- Directed by: Mark Robson
- Written by: Joan Micklin Silver(original story, initial screenplay) James Bridges
- Starring: Kate Jackson
- Cinematography: Charles F. Wheeler
- Edited by: Dorothy Spencer
- Music by: Anita Kerr
- Production companies: Omaha Orange The Filmkers Group
- Distributed by: Universal Pictures
- Release date: November 1972;
- Running time: 112 minutes
- Country: United States
- Language: English

= Limbo (1972 film) =

1972 film by Mark Robson

Limbo is a 1972 American drama film directed by Mark Robson, about three wives whose husbands are missing in action in Vietnam. It stars Kate Jackson, Kathleen Nolan and Katherine Justice. It is based on a story by Joan Micklin Silver inspired by interviews Silver conducted with actual POW and MIA wives, which was serialized in McCall's magazine. Silver shares screenplay credit with James Bridges.

==Plot==
Three women in Florida have husbands serving in Vietnam who are reported missing in action.

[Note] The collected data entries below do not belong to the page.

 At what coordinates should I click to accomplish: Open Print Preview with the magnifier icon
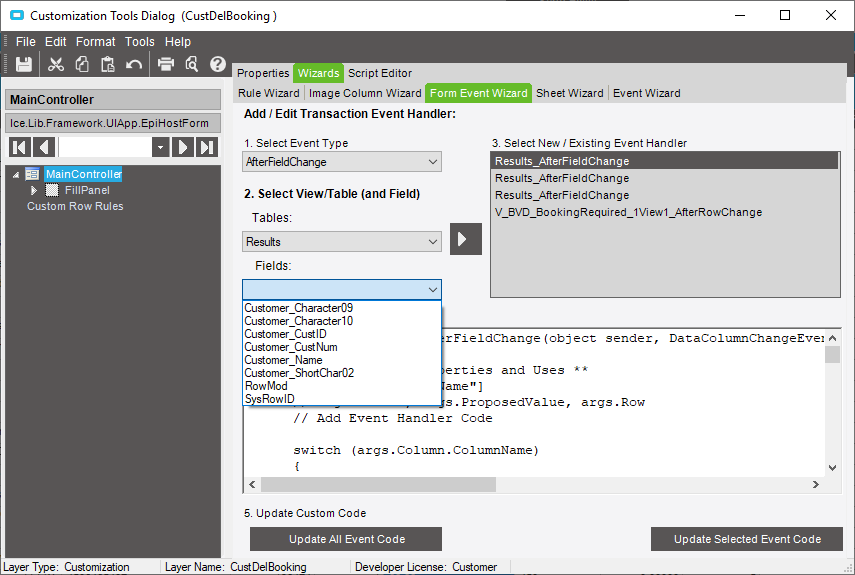click(x=192, y=64)
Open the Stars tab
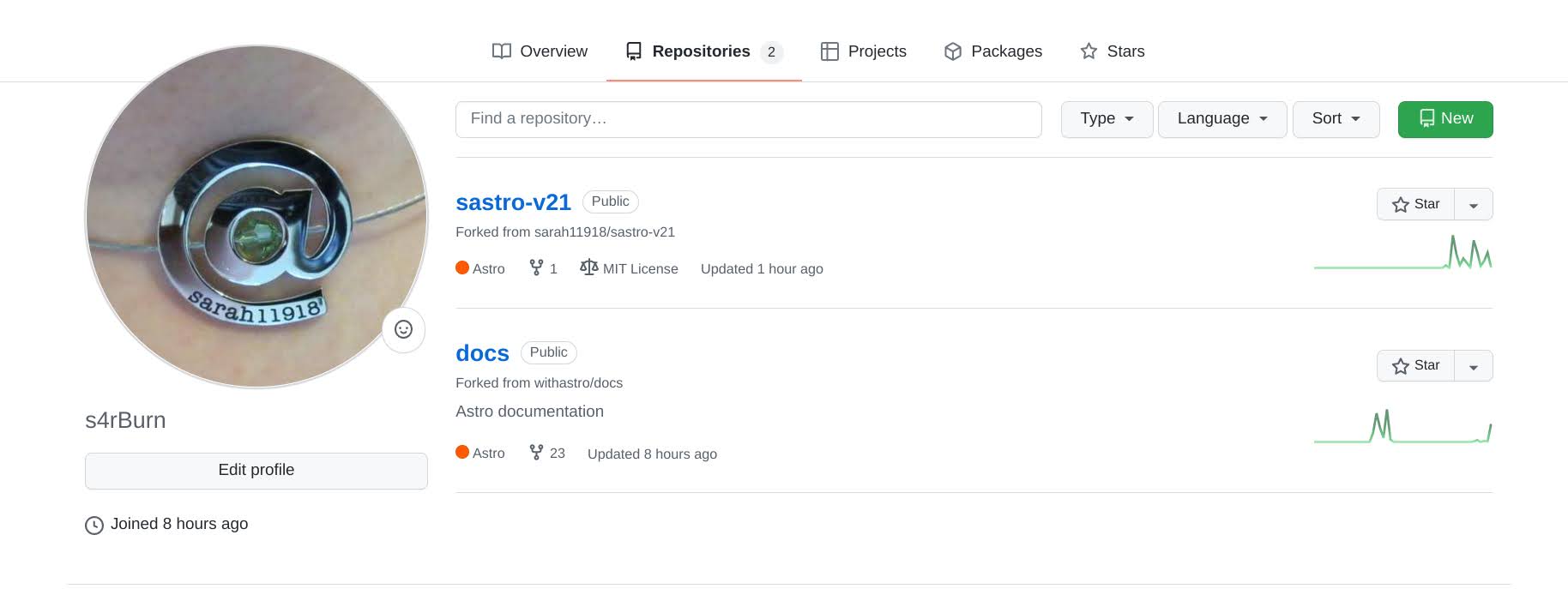The height and width of the screenshot is (595, 1568). (1112, 51)
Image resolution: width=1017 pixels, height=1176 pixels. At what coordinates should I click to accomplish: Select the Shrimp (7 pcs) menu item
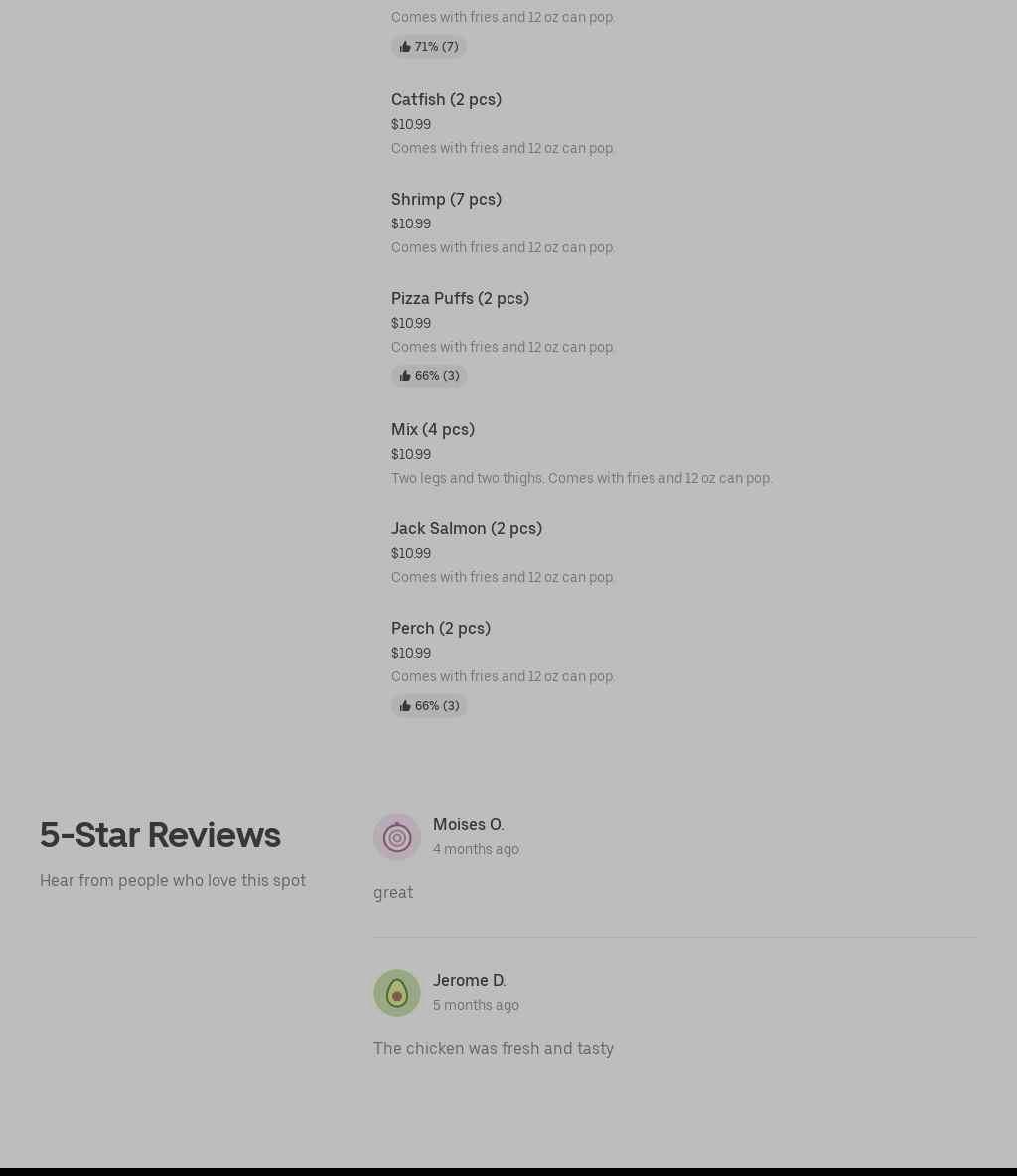point(446,199)
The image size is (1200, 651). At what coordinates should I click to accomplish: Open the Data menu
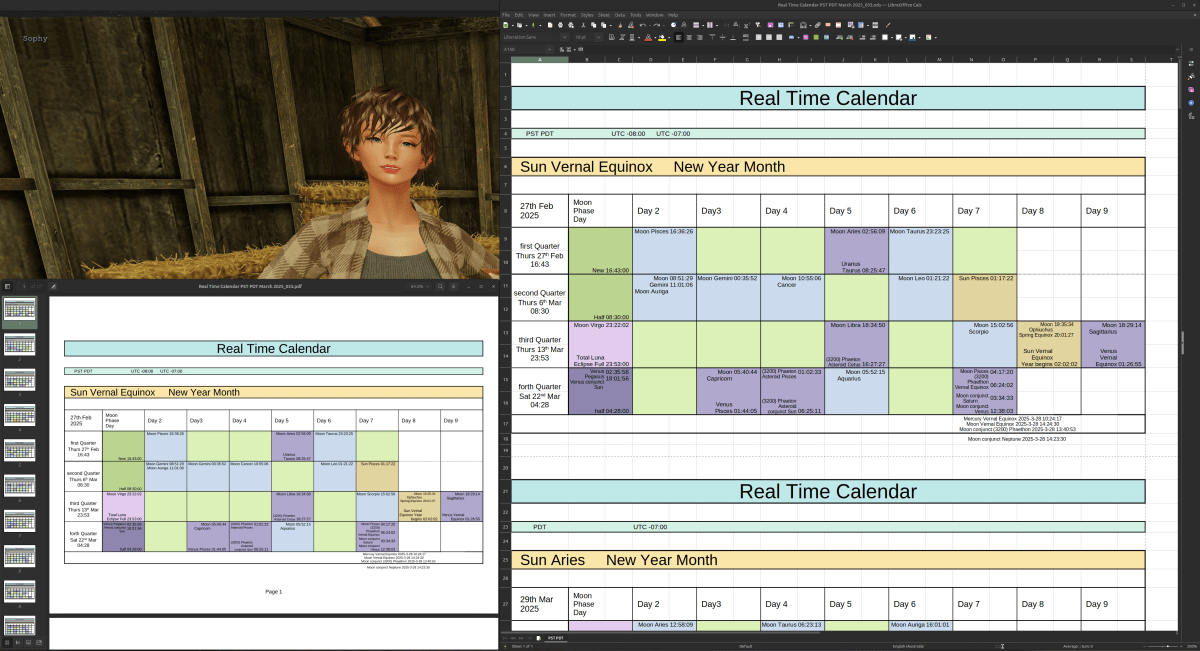click(x=620, y=14)
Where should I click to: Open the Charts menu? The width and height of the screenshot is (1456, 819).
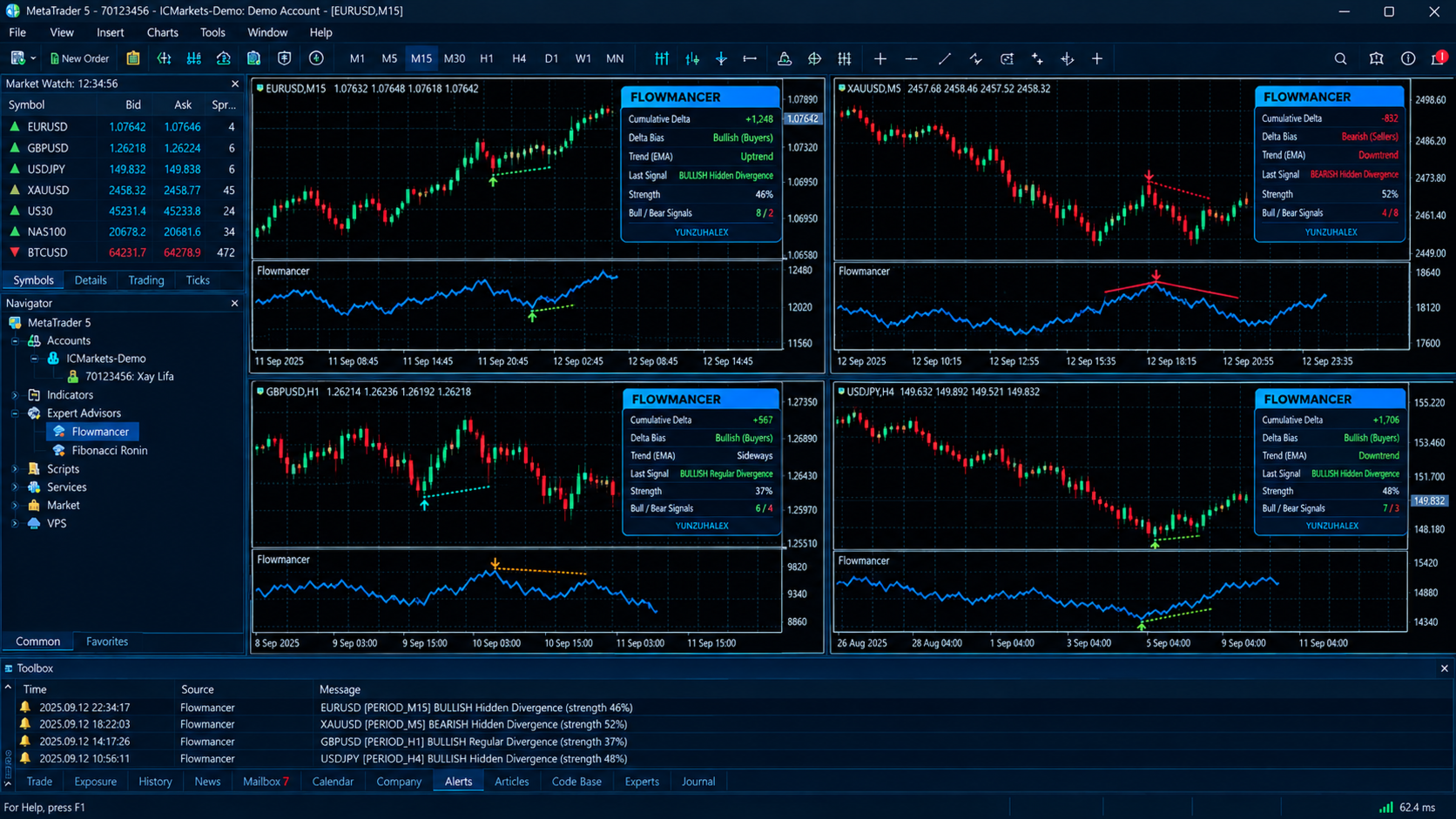[162, 32]
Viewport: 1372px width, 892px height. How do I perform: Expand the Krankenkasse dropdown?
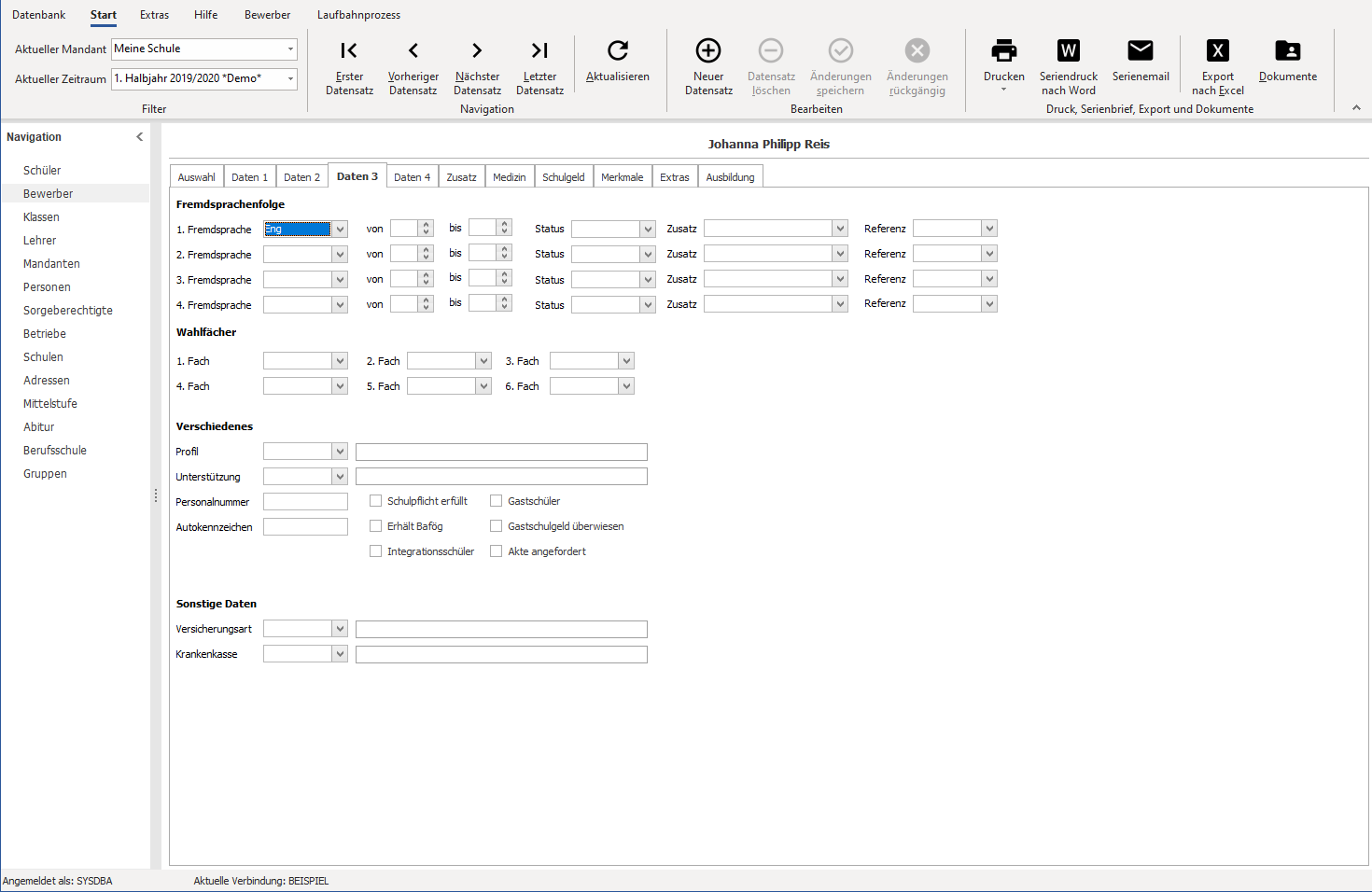[x=340, y=654]
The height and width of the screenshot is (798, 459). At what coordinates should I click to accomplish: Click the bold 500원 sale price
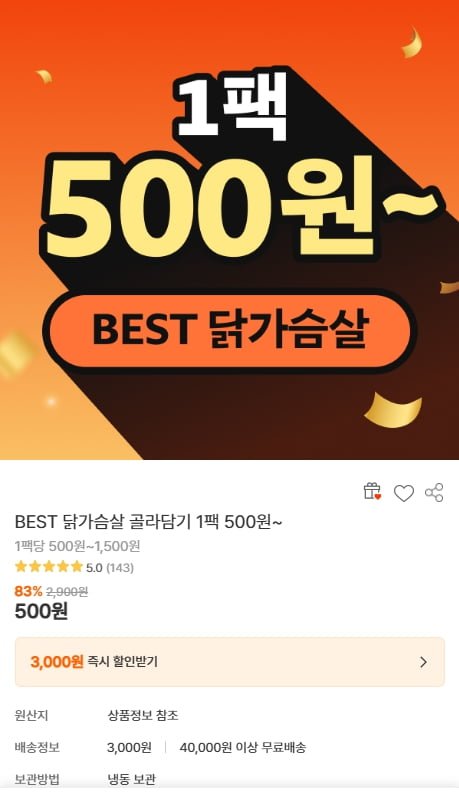click(41, 611)
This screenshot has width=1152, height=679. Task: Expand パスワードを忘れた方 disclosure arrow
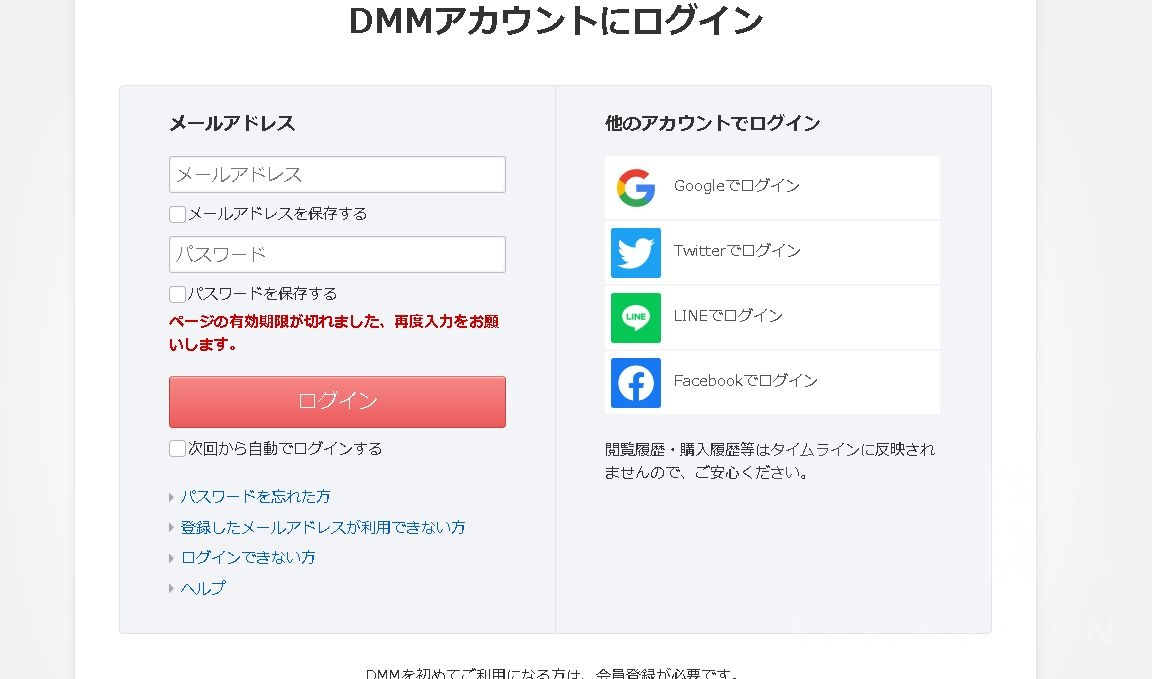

Mary Kay Beull has four children, the eldest of whom treats her with increasing hostility as she develops a friendship with Phil Garrett, a school teacher. Sharon Dornbeck is married to a pilot in the Air Force and has received a telegram reporting that he has been killed. Sandy Lawton was wed just two weeks before her lieutenant husband went off to Vietnam.

The three women travel to Paris together to attend a Vietnam peace conference. To their shock, a film is shown there depicting the atrocities committed by American soldiers against Vietnamese civilians. A horrified Mary Kay becomes an anti-war advocate, even testifying before a committee in Washington, D.C.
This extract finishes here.